Work required
If a line includes the word "computer", it belongs in the count; state the total for the data below and add nothing.
##### Excerpted data
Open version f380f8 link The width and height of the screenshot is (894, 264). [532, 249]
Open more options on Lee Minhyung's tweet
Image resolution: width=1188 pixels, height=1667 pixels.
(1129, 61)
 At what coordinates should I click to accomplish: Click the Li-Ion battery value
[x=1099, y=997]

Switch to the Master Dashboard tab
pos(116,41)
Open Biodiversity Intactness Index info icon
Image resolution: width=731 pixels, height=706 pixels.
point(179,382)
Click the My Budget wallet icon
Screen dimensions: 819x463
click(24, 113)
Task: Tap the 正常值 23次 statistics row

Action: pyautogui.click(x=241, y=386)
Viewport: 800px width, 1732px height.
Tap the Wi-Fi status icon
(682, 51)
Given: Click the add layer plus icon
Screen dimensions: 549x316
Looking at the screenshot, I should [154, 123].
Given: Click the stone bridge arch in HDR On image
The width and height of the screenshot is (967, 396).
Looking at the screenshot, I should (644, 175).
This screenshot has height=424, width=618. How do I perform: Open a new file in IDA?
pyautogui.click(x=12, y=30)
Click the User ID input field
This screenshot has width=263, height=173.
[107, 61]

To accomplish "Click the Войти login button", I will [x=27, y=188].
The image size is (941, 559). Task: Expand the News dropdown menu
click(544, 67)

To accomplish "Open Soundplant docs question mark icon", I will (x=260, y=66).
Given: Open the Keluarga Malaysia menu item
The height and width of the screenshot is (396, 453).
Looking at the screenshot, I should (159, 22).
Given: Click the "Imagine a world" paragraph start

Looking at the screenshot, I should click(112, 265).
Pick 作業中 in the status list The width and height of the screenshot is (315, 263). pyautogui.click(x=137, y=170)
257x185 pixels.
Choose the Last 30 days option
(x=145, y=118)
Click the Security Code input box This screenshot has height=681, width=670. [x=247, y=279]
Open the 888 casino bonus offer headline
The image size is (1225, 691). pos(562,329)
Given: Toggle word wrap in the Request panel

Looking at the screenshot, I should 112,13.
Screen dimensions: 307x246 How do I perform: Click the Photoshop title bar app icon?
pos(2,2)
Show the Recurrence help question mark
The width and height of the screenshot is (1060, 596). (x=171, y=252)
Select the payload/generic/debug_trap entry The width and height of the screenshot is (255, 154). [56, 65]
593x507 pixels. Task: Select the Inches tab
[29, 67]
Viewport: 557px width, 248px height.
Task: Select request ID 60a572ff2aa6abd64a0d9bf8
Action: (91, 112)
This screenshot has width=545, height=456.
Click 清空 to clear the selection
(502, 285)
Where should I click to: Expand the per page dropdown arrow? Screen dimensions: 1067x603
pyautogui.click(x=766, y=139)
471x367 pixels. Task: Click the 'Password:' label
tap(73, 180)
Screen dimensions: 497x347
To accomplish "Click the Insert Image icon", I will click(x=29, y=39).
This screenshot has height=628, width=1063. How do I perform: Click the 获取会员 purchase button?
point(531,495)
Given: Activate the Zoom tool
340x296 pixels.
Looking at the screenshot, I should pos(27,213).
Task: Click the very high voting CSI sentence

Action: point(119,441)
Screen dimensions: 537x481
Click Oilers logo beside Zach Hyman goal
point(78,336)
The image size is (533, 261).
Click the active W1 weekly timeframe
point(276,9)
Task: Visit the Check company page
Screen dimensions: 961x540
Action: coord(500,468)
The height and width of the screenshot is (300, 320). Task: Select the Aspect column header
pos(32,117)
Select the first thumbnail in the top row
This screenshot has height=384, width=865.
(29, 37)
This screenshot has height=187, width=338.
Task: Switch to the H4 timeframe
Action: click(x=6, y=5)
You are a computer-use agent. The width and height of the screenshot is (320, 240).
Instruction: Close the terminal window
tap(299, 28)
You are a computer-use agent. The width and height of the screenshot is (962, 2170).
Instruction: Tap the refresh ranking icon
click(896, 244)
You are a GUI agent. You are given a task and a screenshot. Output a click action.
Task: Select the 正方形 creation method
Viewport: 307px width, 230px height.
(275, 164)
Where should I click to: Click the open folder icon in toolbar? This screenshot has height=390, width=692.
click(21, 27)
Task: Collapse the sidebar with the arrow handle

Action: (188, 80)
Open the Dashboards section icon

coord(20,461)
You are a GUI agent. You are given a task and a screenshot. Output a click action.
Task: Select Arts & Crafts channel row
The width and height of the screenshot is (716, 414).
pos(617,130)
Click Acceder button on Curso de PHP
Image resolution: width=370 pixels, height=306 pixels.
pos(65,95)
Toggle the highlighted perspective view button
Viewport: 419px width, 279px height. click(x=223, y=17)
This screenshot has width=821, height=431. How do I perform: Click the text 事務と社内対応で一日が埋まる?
##########
Completed exercise
2